**Given entries**
******************************

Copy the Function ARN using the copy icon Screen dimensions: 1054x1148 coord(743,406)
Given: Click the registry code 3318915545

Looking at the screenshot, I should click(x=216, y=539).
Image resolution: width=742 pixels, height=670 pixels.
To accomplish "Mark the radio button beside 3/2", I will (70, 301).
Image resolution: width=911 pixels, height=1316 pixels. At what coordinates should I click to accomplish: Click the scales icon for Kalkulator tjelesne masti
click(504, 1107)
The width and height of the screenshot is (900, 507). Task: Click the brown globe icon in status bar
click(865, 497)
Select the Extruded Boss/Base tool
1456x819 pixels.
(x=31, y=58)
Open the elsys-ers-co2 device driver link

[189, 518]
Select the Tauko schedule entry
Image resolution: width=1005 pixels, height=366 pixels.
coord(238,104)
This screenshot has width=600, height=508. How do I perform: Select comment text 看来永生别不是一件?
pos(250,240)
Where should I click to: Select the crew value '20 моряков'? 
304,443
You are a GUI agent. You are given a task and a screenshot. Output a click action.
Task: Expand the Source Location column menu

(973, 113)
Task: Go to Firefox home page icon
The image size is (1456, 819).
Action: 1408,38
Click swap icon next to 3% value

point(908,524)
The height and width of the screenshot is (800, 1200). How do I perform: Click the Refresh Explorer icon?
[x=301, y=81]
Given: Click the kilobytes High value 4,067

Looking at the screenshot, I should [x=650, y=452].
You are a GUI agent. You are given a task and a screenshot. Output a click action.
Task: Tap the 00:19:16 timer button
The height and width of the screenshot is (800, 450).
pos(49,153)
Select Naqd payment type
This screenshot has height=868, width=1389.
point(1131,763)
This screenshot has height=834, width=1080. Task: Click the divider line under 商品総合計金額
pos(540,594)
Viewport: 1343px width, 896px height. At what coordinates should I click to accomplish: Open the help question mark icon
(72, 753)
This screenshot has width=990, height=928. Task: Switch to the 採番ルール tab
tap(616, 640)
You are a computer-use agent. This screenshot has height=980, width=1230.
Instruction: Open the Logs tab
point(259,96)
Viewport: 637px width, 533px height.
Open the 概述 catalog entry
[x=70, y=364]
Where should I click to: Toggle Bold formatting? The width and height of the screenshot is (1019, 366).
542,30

******************************

**What needs to be done**
Count the lines above that contain the string "pixels". Reply with the number only.

**Output**
4